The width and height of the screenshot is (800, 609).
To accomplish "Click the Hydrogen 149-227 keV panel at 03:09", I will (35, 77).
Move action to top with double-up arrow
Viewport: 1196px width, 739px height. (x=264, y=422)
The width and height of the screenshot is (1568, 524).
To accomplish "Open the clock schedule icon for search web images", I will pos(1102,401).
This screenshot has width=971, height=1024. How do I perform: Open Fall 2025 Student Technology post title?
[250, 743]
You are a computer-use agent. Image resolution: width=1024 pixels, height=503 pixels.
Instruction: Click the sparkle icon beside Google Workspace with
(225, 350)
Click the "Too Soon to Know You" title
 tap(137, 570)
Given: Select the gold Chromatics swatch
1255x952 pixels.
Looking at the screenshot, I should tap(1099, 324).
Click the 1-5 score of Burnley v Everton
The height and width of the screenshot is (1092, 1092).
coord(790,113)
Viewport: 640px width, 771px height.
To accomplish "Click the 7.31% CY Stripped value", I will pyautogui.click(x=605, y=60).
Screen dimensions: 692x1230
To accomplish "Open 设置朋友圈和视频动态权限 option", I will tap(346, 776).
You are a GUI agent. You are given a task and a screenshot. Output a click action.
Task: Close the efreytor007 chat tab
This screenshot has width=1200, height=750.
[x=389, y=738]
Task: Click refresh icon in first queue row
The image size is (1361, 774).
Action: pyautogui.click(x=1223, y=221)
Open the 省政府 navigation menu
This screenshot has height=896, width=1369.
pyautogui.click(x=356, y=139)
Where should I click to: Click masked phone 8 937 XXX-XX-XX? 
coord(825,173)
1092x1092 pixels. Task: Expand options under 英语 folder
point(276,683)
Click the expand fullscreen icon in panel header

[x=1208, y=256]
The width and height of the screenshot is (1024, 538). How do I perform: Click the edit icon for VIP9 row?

◆ What you will do
Your answer must consist of every line in the listing that contains "accomplish".

◆ Solution to this task
To accomplish "Click the Hydrogen 149-227 keV panel at 03:09", I will (35, 77).
To accomplish "Open the clock schedule icon for search web images", I will pos(1102,401).
To accomplish "Click the 7.31% CY Stripped value", I will pyautogui.click(x=605, y=60).
To accomplish "Open 设置朋友圈和视频动态权限 option", I will tap(346, 776).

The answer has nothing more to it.